[MATERIAL PROVIDED Boundary: Start]

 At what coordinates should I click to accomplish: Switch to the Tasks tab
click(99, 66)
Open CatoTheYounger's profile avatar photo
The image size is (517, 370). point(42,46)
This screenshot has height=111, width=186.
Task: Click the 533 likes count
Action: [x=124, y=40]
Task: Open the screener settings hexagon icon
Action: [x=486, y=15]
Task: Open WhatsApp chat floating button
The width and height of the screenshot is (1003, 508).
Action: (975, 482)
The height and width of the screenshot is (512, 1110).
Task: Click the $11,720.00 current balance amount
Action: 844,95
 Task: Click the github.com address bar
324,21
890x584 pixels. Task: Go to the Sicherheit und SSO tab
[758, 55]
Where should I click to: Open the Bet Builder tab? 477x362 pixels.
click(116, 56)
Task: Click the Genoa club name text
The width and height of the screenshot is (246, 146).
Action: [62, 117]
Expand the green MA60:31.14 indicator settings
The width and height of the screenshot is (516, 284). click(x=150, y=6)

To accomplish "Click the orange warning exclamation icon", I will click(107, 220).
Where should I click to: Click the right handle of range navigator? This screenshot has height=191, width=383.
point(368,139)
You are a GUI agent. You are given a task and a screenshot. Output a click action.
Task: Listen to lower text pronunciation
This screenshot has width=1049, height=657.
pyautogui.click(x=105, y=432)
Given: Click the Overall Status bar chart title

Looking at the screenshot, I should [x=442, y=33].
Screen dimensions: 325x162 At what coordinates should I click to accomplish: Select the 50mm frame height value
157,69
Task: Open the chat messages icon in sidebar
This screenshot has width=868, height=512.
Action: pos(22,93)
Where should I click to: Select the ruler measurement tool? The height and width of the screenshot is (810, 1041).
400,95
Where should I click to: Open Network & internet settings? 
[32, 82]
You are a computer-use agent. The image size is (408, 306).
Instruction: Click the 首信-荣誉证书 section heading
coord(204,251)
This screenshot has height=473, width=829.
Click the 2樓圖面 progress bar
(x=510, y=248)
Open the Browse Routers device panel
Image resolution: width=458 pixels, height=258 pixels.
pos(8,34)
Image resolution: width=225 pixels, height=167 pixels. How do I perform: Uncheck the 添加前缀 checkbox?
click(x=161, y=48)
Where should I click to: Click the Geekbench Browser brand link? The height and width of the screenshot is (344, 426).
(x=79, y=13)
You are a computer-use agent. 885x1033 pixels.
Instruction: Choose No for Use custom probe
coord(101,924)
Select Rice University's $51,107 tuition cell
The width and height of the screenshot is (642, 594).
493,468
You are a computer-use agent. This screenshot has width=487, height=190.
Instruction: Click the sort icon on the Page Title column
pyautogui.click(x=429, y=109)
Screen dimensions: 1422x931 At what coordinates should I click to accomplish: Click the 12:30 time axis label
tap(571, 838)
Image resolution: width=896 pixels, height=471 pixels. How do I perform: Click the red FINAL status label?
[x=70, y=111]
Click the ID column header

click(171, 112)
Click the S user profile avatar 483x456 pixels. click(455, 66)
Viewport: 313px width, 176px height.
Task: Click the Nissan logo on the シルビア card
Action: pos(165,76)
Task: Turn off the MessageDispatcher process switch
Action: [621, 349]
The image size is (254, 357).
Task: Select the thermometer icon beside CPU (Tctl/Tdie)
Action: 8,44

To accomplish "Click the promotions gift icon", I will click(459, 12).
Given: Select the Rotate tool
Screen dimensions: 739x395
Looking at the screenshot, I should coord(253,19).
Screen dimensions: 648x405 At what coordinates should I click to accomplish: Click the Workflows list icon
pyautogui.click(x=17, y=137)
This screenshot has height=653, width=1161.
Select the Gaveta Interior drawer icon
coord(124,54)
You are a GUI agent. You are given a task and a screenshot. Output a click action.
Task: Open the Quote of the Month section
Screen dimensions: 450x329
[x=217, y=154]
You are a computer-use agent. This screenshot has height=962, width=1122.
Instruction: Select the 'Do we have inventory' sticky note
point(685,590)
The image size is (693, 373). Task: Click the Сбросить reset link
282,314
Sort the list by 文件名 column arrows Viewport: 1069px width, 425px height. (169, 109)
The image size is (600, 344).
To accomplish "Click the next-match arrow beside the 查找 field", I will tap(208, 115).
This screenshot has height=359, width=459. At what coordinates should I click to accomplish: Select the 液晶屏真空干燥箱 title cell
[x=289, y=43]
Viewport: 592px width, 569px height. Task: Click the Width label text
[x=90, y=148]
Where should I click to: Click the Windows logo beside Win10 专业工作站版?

[MATERIAL PROVIDED Boundary: End]

[YOUR ASSIGNMENT]:
In the entries above, find lines with "chat" and copy each.

[YOUR RESPONSE]:
Task: Open WhatsApp chat floating button
Task: Open the chat messages icon in sidebar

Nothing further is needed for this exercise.